A busca pela qualificação técnica que o levou à Europa em 2014 para estudar não significa, no caso de Tite, repulsa à busca do fortalecimento espiritual ou até de livros de pensamentos. Em entrevista ao GLOBO, o técnico da seleção brasileira cita um trecho de Maktub, de Paulo Coelho, mas analisa com profundidade times que marcaram época do futebol brasileiro, os caminhos que projeta para a seleção, as virtudes e carências do futebol do país no momento.

O bom início da seleção contraria a tese de que treinadores precisam de tempo?

Contraria, mas porque um trabalho vinha sendo feito antes. Houve ajustes, mas uma sequência lógica foi mantida. Agora, uma ideia de futebol, um trabalho com início, meio e fim, construção de time e maturação, para ter tudo isso e evoluir o tempo é fundamental. A confiança que o time adquiriu pode ser combustível para a evolução.

O grupo de sua segunda convocação é sua seleção ideal?

Pude equilibrar a observação entre Europa e Brasil. Mas não é dizer que vou dar visão maior à Europa. Foi muito difícil tirar Rafael Carioca e pôr Fernandinho. Os dois estão em nível muito alto. Não é que um está mal, é que outro está melhor.

Você pondera que um jogador está no Campeonato Brasileiro e outro no Inglês?

É desafiador, sim. Porque o nível técnico, a exigência, por vezes, é diferente. Eu tenho que avaliar nível técnico da competição. Por isso, mais do que o vídeo, é importante ver jogos in loco.

A seleção brasileira tem um compromisso, além do resultado, com a forma, o estilo?

Seria egoísta dizer que sim, porque estaria dizendo que o compromisso é com a minha forma. Não sei se é a forma ideal, que todo brasileiro gosta, mas é a que entendo ser bonita. Minha filha, quando tinha três anos, sabia que eu precisava vencer. Com cinco, sabia que precisava vencer para o pai dela não ficar desempregado. Mas temos que educar o público que existe um processo para isso acontecer. Buscamos um futebol de triangulações, posse de bola, a escola Parreira-Zagallo, a escola Telê. Essa é a característica nossa. Um time mais móvel, jogadores ágeis, equilibrando com jogadores mais altos e competitivos, o Casemiro. E buscando resultado, também. O primeiro terço do campo (os 30 metros mais próximos da defesa) é uma zona de segurança. O segundo terço é uma transição. O terço final é da ilusão, do drible, da finta. Ali, bota para fora o talento.

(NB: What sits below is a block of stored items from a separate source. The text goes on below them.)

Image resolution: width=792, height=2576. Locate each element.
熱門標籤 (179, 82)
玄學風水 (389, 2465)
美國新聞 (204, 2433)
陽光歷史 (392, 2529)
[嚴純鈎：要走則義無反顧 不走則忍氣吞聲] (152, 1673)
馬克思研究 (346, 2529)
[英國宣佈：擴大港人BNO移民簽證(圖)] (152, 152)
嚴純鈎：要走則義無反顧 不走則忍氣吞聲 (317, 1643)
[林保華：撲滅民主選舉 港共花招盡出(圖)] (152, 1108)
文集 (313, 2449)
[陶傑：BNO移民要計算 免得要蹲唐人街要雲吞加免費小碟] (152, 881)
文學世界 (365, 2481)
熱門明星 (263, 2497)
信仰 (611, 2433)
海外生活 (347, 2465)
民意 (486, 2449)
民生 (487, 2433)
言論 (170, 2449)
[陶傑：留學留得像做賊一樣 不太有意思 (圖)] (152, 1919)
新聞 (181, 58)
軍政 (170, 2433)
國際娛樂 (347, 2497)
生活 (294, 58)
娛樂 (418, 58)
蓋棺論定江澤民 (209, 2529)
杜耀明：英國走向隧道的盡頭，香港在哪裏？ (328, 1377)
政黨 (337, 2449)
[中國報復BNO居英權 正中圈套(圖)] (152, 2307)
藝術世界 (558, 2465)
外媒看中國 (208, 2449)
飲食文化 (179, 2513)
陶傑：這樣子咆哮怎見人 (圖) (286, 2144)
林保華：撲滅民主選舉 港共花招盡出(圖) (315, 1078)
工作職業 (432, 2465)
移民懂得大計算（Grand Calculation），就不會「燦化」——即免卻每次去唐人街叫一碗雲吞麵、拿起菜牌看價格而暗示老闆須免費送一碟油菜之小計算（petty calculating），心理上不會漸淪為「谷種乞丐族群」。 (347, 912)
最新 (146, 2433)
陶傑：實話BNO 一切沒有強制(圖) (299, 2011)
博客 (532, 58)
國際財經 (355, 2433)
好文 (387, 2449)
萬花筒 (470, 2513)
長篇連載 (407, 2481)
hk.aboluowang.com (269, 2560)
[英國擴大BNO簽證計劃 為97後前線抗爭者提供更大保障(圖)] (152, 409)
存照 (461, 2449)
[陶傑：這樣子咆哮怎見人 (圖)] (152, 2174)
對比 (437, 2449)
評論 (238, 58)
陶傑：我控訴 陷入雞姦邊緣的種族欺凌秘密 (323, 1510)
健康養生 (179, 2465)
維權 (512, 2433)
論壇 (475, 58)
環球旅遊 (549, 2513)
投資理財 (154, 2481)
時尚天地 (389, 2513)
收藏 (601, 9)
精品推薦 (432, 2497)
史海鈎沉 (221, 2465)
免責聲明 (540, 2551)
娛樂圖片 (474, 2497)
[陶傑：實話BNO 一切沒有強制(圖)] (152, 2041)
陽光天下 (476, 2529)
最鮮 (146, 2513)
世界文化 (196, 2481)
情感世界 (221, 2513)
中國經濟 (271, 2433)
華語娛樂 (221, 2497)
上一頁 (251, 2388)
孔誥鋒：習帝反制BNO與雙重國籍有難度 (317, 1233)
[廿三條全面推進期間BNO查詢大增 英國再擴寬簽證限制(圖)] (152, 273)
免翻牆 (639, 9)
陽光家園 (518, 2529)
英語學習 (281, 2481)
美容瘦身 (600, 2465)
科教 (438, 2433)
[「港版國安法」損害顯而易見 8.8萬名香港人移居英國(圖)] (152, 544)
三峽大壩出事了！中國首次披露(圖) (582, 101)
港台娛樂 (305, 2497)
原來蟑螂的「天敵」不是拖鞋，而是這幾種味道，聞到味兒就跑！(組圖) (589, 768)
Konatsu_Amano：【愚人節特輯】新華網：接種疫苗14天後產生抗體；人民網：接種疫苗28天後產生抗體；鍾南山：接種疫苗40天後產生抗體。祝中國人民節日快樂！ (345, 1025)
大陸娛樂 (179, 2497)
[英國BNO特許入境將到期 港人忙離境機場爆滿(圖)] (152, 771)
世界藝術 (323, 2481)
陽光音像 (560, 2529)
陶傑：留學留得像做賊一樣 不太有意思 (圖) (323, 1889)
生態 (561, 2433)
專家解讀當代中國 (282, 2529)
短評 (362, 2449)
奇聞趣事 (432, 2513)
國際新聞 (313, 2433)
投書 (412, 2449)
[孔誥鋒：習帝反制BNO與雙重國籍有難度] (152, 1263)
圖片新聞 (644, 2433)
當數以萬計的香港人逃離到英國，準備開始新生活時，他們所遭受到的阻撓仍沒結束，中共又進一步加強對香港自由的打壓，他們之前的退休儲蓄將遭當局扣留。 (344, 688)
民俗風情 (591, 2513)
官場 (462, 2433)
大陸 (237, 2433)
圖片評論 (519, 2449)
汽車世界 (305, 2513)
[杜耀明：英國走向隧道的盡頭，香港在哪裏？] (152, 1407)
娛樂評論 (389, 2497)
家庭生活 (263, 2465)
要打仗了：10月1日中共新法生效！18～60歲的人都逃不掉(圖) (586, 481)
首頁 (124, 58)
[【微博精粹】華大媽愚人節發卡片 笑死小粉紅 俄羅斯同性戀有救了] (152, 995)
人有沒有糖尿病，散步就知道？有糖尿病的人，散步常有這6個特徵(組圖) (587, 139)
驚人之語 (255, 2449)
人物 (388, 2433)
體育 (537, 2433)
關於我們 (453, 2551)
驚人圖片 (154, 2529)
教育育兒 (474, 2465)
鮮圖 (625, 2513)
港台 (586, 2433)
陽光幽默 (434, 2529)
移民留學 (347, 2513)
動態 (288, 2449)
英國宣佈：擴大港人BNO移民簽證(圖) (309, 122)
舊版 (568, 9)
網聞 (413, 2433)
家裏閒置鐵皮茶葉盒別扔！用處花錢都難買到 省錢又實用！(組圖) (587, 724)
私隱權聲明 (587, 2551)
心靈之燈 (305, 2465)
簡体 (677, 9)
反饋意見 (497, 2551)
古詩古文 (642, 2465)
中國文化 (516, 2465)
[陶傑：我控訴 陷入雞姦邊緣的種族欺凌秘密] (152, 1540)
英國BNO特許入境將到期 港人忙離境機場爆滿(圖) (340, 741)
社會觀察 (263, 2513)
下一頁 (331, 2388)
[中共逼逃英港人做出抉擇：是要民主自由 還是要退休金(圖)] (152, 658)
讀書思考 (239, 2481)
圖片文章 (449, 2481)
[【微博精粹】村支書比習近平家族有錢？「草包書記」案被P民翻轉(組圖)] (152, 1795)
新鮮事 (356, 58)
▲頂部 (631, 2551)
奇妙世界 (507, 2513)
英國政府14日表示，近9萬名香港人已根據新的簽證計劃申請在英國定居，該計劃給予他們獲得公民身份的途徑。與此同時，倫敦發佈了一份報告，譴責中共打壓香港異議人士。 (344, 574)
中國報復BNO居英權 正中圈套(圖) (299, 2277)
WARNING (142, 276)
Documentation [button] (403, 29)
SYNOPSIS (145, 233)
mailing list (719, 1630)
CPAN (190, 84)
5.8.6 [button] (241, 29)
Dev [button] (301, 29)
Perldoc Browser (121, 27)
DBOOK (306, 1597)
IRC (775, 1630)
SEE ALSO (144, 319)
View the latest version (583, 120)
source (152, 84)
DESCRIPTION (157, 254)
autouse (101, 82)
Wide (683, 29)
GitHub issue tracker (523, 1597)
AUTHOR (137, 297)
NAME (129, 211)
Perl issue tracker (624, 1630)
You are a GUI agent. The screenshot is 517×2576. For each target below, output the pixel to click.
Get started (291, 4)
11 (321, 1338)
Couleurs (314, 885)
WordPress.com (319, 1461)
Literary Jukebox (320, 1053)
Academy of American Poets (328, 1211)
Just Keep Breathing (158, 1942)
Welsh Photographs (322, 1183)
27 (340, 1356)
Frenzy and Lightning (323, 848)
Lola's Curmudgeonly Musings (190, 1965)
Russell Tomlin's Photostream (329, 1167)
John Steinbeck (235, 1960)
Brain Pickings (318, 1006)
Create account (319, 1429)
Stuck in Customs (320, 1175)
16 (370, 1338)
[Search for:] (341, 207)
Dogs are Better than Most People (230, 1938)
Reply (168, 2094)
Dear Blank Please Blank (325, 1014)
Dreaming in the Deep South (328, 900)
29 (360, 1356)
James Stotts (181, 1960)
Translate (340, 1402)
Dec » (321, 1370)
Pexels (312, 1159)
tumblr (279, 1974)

Faltam meias-armadores no Brasil, com característica do passe?

A safra, no momento, não é de um grande número de armadores. Em outros momentos apareceram. A seleção de 82, que é um marco pra mim, todos faziam função ofensiva ou defensiva. Temos mais jogadores do drible, da velocidade, do um contra um: Willian, Neymar, Gabriel Jesus. Daqui a pouco, você pode readaptar jogadores para armar, como aconteceu com Renato Augusto, com Jádson. Coutinho pode fazer função de armação e construção, Douglas Costa foi adaptado com Guardiola a não ficar só aberto e vir pelo meio. Paulinho tem a infiltração. E temos outras coisas que os outros não têm: laterais que constróem, bons passadores. É uma facilidade: os times se fecham por dentro e podemos armar pelo lado. A Alemanha tinha Lahm e já não tem. A França não tem.

Eliminatórias: seleção brasileira 16-9-2016

Após a Copa, criou-se a sensação de terra arrasada. Estamos a que distância dos melhores?

Não sei responder ainda. É uma realidade nova, outro nível de competição. Sem ter o enfrentamento, não sei. Vejo uma situação de franco crescimento, contra outras seleções mais prontas. O potencial técnico é muito grande. Willian tem muito que crescer, Coutinho. Renato Augusto cresceu. Vejo Neymar com muita maturidade. Gabriel Jesus tem 19 anos… Casemiro está se afirmando. Quem apanha não esquece. Talvez a Alemanha dê muito menos valor ao resultado, enxergue como atípico, circunstancial. É raro um time ser tão efetivo daquele jeito também (fala do 7 a 1). Estamos num padrão de igualdade. Não é por acaso que o jogador brasileiro está nos principais clubes. O que há é uma exigência aqui de se fazer um time para que ele produza ontem. E não é assim. Calma, gente. E não é porque ganhou as duas que está tudo feito. Uma ideia está sendo implantada, é preciso seguir amadurecendo, conversando com técnicos. Falei com Zidane, Conte, de repente falar com o Klopp sobre funções que Coutinho pode fazer, se o Dorival acha que o Lucas Lima pode fazer a função do Renato Augusto. Não tenho vergonha.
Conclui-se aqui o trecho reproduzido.